┌─ LISTING

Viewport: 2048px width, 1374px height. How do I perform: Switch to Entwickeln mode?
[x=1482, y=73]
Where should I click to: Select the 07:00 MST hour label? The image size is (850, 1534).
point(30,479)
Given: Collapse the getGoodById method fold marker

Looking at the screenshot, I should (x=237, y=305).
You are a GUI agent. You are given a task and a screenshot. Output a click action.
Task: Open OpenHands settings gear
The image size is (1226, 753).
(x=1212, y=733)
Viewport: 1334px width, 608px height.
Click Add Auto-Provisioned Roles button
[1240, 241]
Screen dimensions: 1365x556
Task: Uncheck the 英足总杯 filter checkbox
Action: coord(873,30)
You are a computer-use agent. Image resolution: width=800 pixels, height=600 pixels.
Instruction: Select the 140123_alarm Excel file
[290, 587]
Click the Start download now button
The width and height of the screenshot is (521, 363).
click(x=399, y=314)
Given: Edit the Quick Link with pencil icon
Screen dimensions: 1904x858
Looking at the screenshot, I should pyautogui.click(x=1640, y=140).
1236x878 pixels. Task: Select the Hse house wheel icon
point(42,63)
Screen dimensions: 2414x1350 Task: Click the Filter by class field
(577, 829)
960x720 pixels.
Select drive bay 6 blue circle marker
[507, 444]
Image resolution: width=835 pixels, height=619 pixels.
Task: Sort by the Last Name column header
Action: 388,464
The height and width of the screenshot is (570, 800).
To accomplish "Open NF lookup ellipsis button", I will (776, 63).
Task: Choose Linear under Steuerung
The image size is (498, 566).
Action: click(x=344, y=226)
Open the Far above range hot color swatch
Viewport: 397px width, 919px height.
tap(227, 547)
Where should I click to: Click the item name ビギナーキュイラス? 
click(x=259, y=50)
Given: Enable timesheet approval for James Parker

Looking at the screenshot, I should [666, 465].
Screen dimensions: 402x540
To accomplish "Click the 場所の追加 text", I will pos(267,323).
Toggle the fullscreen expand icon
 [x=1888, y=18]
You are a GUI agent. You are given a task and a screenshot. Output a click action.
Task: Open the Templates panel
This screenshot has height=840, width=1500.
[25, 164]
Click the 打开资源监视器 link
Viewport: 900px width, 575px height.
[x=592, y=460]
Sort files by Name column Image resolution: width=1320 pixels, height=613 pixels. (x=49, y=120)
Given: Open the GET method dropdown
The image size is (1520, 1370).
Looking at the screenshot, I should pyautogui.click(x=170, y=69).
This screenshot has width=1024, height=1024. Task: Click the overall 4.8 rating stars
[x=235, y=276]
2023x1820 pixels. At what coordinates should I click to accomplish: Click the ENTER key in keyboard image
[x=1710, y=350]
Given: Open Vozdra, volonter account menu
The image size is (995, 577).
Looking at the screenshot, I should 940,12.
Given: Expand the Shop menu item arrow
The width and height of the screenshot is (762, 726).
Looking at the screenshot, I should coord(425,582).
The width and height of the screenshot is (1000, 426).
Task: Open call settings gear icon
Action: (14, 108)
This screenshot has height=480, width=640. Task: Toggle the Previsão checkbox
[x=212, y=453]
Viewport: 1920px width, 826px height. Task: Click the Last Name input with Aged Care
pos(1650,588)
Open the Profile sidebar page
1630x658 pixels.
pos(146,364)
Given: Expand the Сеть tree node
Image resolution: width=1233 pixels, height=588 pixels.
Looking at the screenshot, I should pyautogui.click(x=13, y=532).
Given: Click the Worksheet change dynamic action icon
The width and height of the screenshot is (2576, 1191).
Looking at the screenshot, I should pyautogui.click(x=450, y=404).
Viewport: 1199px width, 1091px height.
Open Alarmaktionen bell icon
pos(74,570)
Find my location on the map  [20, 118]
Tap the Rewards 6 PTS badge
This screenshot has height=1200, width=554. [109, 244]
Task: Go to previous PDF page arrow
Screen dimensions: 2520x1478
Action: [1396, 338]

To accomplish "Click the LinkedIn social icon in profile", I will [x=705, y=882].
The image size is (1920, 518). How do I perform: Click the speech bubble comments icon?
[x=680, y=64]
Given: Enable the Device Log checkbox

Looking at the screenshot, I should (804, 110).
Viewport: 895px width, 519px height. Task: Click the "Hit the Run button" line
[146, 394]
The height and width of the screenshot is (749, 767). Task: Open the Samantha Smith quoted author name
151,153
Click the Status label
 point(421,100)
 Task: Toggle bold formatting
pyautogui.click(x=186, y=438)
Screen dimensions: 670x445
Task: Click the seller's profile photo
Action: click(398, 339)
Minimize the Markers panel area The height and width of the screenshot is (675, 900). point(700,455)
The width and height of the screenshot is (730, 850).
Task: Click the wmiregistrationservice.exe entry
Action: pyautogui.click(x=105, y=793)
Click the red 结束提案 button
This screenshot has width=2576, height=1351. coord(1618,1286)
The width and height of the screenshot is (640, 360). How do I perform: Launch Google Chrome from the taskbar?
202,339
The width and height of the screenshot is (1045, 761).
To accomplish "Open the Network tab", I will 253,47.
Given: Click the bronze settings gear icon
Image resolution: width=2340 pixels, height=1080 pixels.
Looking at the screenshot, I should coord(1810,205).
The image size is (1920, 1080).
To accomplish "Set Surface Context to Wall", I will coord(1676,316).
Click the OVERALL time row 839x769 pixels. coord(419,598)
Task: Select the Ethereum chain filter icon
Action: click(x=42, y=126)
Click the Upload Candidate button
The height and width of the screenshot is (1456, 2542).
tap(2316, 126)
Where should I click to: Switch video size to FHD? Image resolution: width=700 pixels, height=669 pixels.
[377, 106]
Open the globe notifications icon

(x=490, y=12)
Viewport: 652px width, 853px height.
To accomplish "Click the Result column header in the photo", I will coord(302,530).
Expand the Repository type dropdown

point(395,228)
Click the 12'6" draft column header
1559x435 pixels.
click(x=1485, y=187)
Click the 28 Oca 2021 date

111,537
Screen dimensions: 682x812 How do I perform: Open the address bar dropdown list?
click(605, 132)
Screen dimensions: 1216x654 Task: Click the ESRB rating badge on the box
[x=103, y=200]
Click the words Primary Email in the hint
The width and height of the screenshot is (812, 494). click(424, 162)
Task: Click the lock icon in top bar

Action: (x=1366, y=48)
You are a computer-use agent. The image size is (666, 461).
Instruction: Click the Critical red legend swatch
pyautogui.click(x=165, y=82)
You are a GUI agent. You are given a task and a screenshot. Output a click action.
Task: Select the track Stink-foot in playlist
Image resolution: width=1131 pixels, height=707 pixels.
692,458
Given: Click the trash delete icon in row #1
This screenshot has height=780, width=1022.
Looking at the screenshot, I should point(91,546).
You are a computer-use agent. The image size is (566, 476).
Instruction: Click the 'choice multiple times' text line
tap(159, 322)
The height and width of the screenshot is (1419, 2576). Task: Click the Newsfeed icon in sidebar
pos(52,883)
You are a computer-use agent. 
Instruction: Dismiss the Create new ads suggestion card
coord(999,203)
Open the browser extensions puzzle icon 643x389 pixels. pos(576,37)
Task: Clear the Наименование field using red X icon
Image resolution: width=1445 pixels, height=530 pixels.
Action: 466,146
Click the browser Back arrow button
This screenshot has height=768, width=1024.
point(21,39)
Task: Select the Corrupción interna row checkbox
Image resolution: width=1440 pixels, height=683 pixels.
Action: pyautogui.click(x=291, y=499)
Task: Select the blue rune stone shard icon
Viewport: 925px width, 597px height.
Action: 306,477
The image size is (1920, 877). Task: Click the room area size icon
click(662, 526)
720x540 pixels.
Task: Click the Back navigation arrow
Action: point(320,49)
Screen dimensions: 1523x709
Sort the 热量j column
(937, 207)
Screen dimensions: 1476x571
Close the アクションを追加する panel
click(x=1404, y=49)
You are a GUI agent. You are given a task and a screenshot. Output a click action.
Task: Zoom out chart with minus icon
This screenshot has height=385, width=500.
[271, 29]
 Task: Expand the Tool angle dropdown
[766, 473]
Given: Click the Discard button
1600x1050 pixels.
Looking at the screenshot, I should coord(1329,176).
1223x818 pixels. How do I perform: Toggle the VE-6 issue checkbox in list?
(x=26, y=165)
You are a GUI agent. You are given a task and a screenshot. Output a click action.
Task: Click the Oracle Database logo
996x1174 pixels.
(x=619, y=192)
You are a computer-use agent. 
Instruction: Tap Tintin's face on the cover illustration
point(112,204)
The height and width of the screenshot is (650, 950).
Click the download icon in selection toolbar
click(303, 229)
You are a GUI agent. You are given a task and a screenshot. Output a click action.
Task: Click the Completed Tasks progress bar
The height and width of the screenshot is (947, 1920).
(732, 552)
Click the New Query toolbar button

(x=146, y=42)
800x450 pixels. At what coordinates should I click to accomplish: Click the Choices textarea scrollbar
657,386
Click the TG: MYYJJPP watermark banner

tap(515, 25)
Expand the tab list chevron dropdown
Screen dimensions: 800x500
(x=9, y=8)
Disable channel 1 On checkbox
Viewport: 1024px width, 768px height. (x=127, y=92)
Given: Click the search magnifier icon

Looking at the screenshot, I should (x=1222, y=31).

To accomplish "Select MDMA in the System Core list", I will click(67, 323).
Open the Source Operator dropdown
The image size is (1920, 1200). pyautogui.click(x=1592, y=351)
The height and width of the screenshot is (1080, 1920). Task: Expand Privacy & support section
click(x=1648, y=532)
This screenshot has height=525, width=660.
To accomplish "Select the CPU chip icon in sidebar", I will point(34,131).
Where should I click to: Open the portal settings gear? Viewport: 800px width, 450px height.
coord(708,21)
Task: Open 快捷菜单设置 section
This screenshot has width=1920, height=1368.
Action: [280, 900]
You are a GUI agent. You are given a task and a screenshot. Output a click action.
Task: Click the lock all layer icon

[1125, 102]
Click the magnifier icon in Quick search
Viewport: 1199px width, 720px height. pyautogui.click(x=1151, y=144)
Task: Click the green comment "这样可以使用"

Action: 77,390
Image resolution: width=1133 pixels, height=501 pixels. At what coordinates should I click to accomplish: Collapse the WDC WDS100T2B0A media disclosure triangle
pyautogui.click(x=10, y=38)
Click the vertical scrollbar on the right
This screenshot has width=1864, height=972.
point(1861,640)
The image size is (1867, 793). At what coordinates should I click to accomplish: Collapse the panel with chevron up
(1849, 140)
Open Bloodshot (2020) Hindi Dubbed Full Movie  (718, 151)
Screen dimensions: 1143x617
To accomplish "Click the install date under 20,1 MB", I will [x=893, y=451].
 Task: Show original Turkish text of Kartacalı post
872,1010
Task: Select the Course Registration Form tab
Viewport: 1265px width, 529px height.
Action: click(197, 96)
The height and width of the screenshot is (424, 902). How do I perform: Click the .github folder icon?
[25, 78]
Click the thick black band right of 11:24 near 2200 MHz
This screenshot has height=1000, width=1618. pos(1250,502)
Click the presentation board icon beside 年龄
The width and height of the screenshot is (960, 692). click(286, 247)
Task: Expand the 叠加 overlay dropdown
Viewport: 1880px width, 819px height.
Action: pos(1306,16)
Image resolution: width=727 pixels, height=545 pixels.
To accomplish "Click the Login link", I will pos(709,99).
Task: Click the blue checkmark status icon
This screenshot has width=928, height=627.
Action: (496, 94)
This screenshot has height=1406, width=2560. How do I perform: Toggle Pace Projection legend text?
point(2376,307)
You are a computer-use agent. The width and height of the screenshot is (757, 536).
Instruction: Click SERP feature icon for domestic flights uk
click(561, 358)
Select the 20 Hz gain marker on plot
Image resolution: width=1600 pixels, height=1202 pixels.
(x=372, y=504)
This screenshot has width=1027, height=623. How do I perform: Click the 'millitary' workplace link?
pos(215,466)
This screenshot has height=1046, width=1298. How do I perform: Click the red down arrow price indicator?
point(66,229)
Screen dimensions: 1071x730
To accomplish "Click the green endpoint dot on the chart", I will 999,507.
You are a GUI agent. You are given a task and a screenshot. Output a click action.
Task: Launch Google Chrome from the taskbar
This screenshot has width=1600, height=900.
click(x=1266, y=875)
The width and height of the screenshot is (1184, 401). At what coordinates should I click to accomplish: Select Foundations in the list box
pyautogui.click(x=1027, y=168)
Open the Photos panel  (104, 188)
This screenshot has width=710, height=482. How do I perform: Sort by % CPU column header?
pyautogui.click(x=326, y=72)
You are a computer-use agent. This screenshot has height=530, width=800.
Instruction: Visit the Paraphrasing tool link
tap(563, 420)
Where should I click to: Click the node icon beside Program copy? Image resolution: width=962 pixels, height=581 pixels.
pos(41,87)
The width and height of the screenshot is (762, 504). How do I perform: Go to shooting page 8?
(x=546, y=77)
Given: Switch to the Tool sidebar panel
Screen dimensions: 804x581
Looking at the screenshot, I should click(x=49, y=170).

└─

YOUR INSTRUCTIONS –
Retype the part of the records that opens with the line containing "Task: Expand the 叠加 overlay dropdown" and closes with the line containing "click(x=1266, y=875)", reproducing each line precisely.

THE SOLUTION –
Task: Expand the 叠加 overlay dropdown
Viewport: 1880px width, 819px height.
Action: pos(1306,16)
Image resolution: width=727 pixels, height=545 pixels.
To accomplish "Click the Login link", I will pos(709,99).
Task: Click the blue checkmark status icon
This screenshot has width=928, height=627.
Action: (496, 94)
This screenshot has height=1406, width=2560. How do I perform: Toggle Pace Projection legend text?
point(2376,307)
You are a computer-use agent. The width and height of the screenshot is (757, 536).
Instruction: Click SERP feature icon for domestic flights uk
click(561, 358)
Select the 20 Hz gain marker on plot
Image resolution: width=1600 pixels, height=1202 pixels.
(x=372, y=504)
This screenshot has width=1027, height=623. How do I perform: Click the 'millitary' workplace link?
pos(215,466)
This screenshot has height=1046, width=1298. How do I perform: Click the red down arrow price indicator?
point(66,229)
Screen dimensions: 1071x730
To accomplish "Click the green endpoint dot on the chart", I will 999,507.
You are a GUI agent. You are given a task and a screenshot. Output a click action.
Task: Launch Google Chrome from the taskbar
This screenshot has width=1600, height=900.
click(x=1266, y=875)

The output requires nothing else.